Apple and Tomatos

I hate tomatoes with the fire of a thousand burning suns. I like hot sauce and ketchup and spaghetti, but fresh tomatoes of any sort make me want to jab a spork in to my eyeball. For the purposes of the coming story, it important to know that I prefer fireants, poison ivy, and the flu to tomatoes.

So, last Friday night I drove over to Taco Bueno (fast food tex mex) for some “dinner”. It had been a long week and I was looking forward to the weekend. I was pretty burnt out reading all of the various odes to Steve Jobs during the week, mostly because they pretty much all said the same thing. I had resolved myself to not entering the conversation because I figured the three people who read this blog were likely burnt out as well. But while I was at Taco Bueno, a few things occurred to me about Jobs and Apple and how they fit in to the bigger context of business and customer satisfaction. I decided I would share them here.

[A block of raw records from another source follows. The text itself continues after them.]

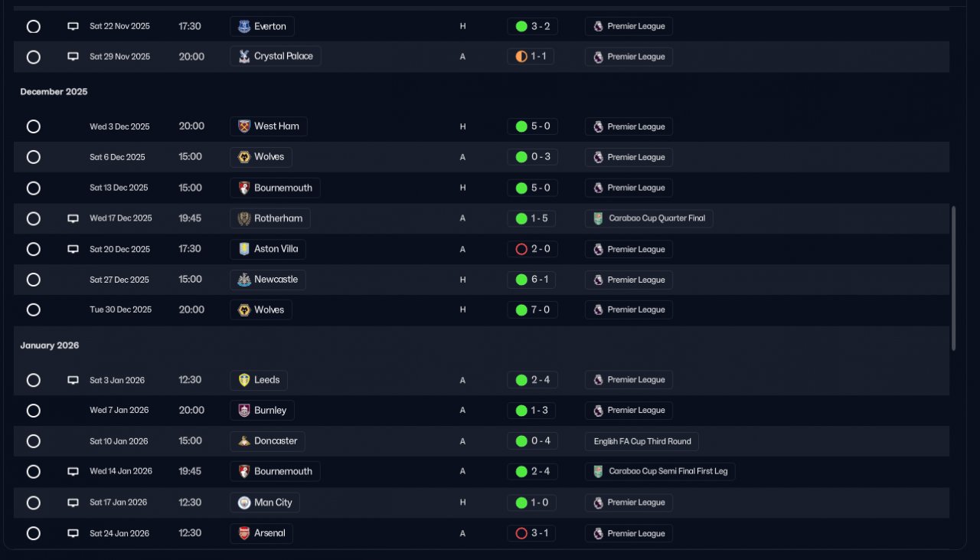Image resolution: width=980 pixels, height=560 pixels.
Task: Open Carabao Cup Semi Final First Leg competition
Action: [x=660, y=471]
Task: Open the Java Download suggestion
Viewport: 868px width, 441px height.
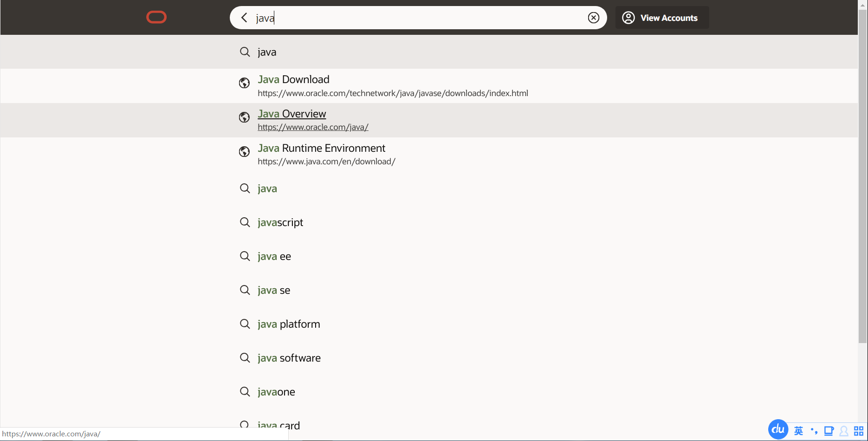Action: 293,80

I pulled in to Taco Bueno and had a predictable fast food experience. I ordered a combo of tacos and a quesadilla with no tomatoes. I confirmed with the girl taking the order, no tomatoes. The screen said “No Tomatoes.” The Receipt said “No tomatoes.” And of course there were tomatoes on the tacos. As my dad would say, “it’s a fast food place at 10pm on a Friday….what do you expect?” My opinion is that it shouldn’t be that hard to NOT put tomatoes on the taco as was requested.

Even further, considering the costs of food and the margins in the food business, I would think that management should be pushing employees to not put anything on the taco/sandwich/burger that the customer doesn’t want. Tomatoes aren’t cheap. Imagine that a Burger King product has a nickel’s worth of tomato slices on it. Imagine 100,000 orders per day around the world ask for “no tomatoes.” That’s five grand. Over the course of the year that’s 1.825 MILLION DOLLARS (!!!) wasted on tomatoes.

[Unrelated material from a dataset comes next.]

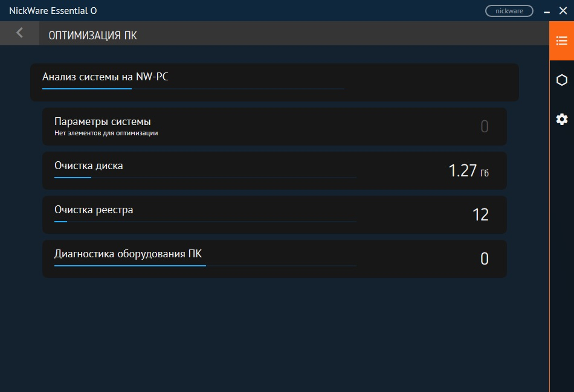Select the Очистка реестра row

(274, 215)
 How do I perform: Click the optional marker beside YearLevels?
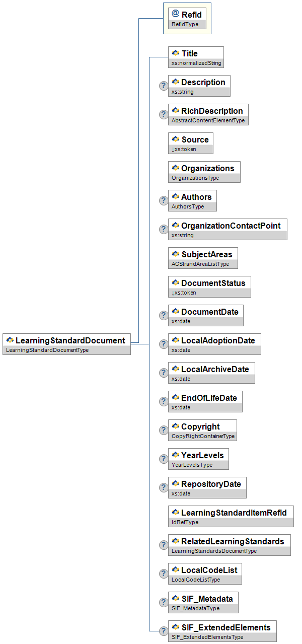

Anyway, as I sat in the drive thru lane picking the tomatoes off of my tacos and tossing them out the window I had a bit of a revelation about the appeal not only of Apple’s products but also of the way they do business. I have an iPhone, iPad and a Mac and I adore them. They look cool and the cool kids have Macs and people look longingly at my white iPhone when I’m in Starbucks and I’m a gadget snob….but the reason I like APple products is because they never have “tomatoes.” In other words, when use my Macbook or my iPhone or my iPad, I get exactly what I asked for and exactly what I expected. There is nothing extra and unknown there to excite me just as there is nothing I hoped for that is missing. I know what I’m getting every time I interact with the device.

A lot is made in the business world of “exceeding expectations.” Seth Godin says that the “extra thing we do is what makes people remark about your company…the extra thing makes your company remarkable.” There are mantras about “underpromising and overdelivering.” There are edicts about doing something unexpected for the customer that makes you stick out. In my view, Apple didn’t do anything like that. Instead of focusing on doing something extra or unexpected, the folks in Cupertino went out of their way to make sure their products delivered exactly what was expected every time. Having flash on the iPad would have been “unexpected” and led to great joy. But it didn’t matter because the functionality that was promised worked so well. Having a 4G iPhone would have been “unexpected” but that too didn’t matter because the phone worked great anyway. I love my iPhone because I don’t have to pull the battery twice a day when the OS is hung up. I love my MacBook because OSX makes installing programs a breeze and allows me to have multiple workspaces open at once and does 100 other things VERY WELL, EVERY TIME. Neither device does everything I want it to do. But it does everything APple promised me it would do and it does it very well, every time.

As to the idea of adding something extra, why not make the “something extra” part of what you do anyway? Does Dell really need to throw in a free laptop case to make you feel good about buying a laptop from them? Why not just make the laptop awesome in the first place. Does Overnight Prints really need to offer me sports memorabilia as a “bonus” when I’ve purchased enough business cards? Why not spend those resources making sure my order ships on time instead? Having excellent customer service like Zappos isn’t “extra”, it’s the very pillar of their business. Apple is able to sell products that people love at high prices without having in to throw in something extra. The person buying the product knows what they are getting and – by virtue of their purchase – they have declared “this is enough.”

The reason you give someone something “extra” is because you worry that what you agreed upon earlier isn’t good enough or special enough. Its a hedge against the customer’s possible disappointment. Instead of wasting resources on doing something extra, why not focus on doing what is expected correctly? WHy not focus on keeping tomatoes off of my tacos when I ask? Why not focus on meeting expectations in a way that your customer says “I can count on that company EVERY TIME.” You shouldn’t have to toss in something unexpected to get your customer’s attention. Apple doesn’t have to, why should you?